REPUBLIKA.CO.ID, JAKARTA -- Direktur Imparsial Al Araf yang tergabung dalam Koalisi Masyarakat Sipil (KMS) meminta Presiden RI Joko Widodo (Jokowi) dan DPR RI untuk melanjutkan proses reformasi militer dalam rangka HUT ke-72 TNI. Dia meminta dilakukan agenda reformasi peradilan militer melalui revisi UU Nomor 31/1997 dengan memasukkan agenda perubahan UU 31/1997 tentang Peradilan Militer ke dalam program legislasi nasional.
"Presiden juga harus melakukan restrukturisasi Komando Teritorial sebagai evaluasi terhadap peran militer dalam masa damai.

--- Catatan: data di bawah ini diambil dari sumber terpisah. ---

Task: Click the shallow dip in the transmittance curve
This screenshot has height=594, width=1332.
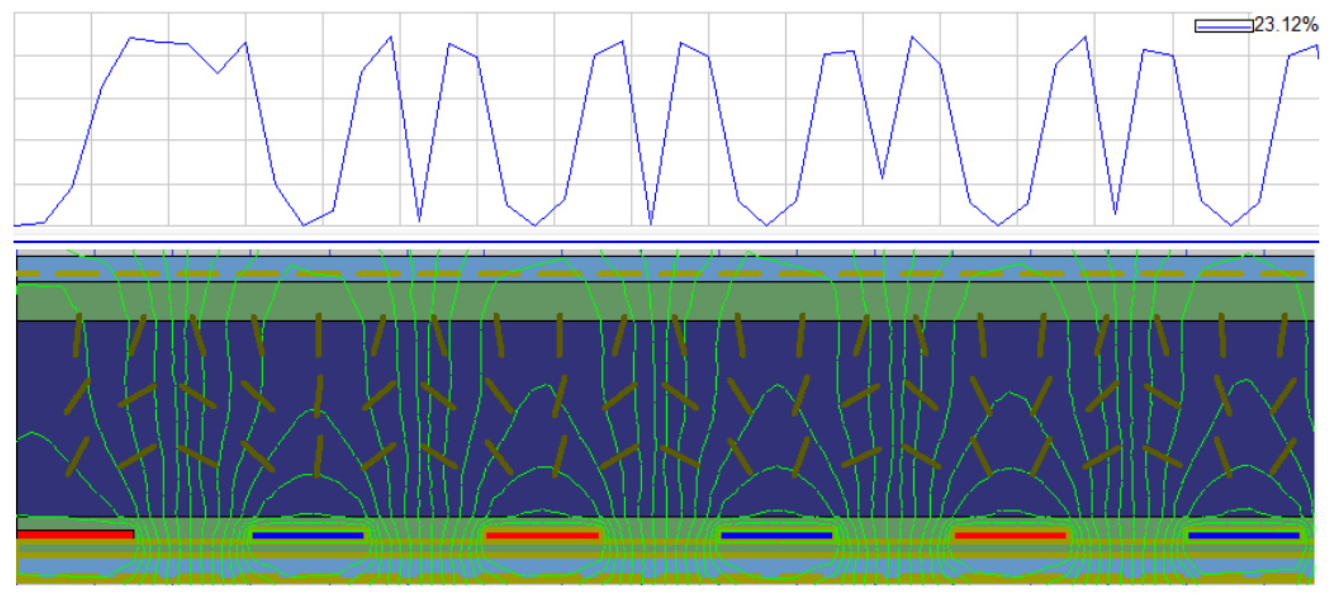Action: (882, 177)
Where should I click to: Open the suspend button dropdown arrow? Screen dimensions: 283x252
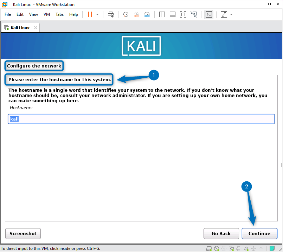tap(97, 14)
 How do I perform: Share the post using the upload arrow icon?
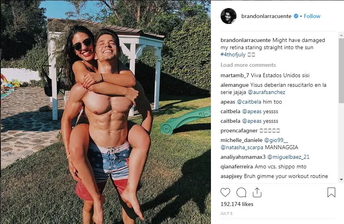[257, 192]
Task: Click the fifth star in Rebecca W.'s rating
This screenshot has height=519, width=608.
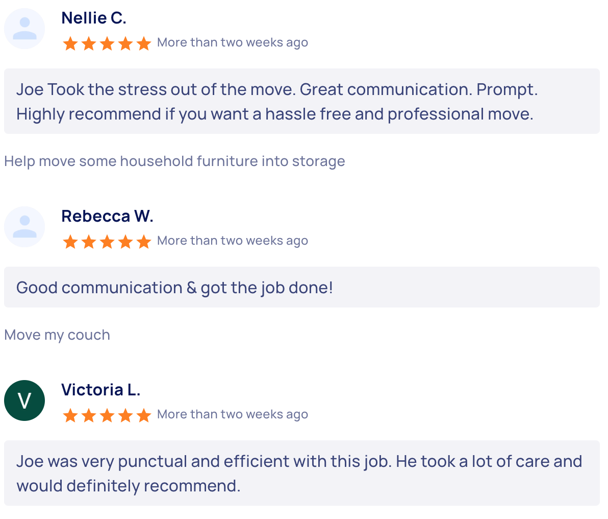Action: pyautogui.click(x=144, y=242)
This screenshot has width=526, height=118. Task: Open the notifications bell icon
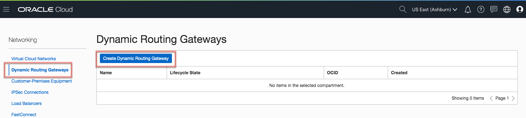pyautogui.click(x=468, y=10)
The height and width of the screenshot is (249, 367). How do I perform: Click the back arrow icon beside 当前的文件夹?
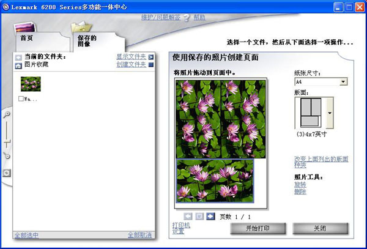click(18, 57)
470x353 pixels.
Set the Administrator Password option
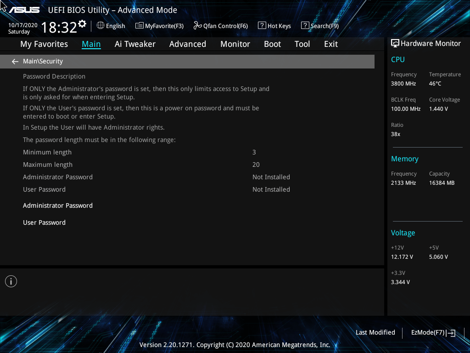(58, 205)
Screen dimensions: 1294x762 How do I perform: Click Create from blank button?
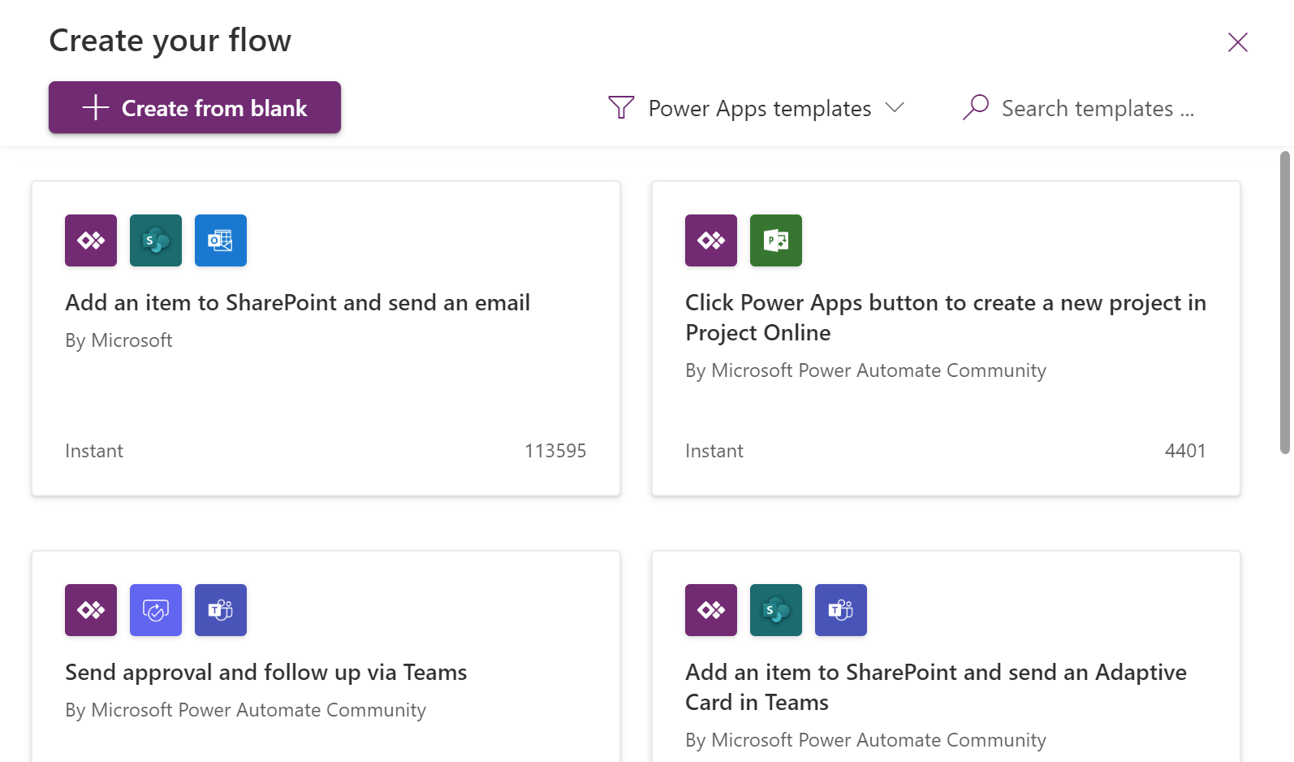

Hal ini perlu dilakukan agar peran TNI tidak tumpang tindih dengan fungsi pemerintah daerah," kata Al Araf di Jakarta, Rabu (4/10).
Catatan lain, menurut Al Araf, perlu dibentuk undang-undang tentang tugas perbantuan militer dengan memasukkan agenda pembentukan RUU tugas perbantuan militer ke dalam prolegnas. Hal ini agar ada landasan hukum bagi TNI dalam menjalankan fungsi Operasi Militer Selain Perang (OMSP). Lebih jauh, Jokowi perlu menginstruksikan kepada Panglima TNI Jenderal TNI Gatot Nurmantyo dan kementerian/ lembaga untuk mengevaluasi dan mencabut seluruh MoU TNI yang bertentangan dengan undang-undang.
Pihaknya juga meminta penghentian pembahasan dan pembentukan RUU Rahasia Negara dan RUU Keamanan Nasional di DPR. Sebab menurutnya, secara urgensi, RUU Rahasia negara tidak dibutuhkan karena pengaturan tentang rahasia negara secara eksplisit telah diatur dalam Undang-Undang Keterbukaan Informasi Publik (UU KIP) Nomor 14 Tahun 2008 khususnya Pasal 17 mengenai informasi yang dikecualikan.
"Sedangkan RUU Kamnas, secara substansi akan mengancam kehidupan demokrasi dan pemajuan HAM," kata dia. Tergabung dalam Koalisi Masyarakat Sipil untuk Reformasi Sektor Keamanan ini, antara lain, Imparsial, Elsam, KontraS, YLBHI, LBH Jakarta, HRWG, LBH Pers, PBHI, SETARA Institute, dan Indonesia Corruption Watch (ICW).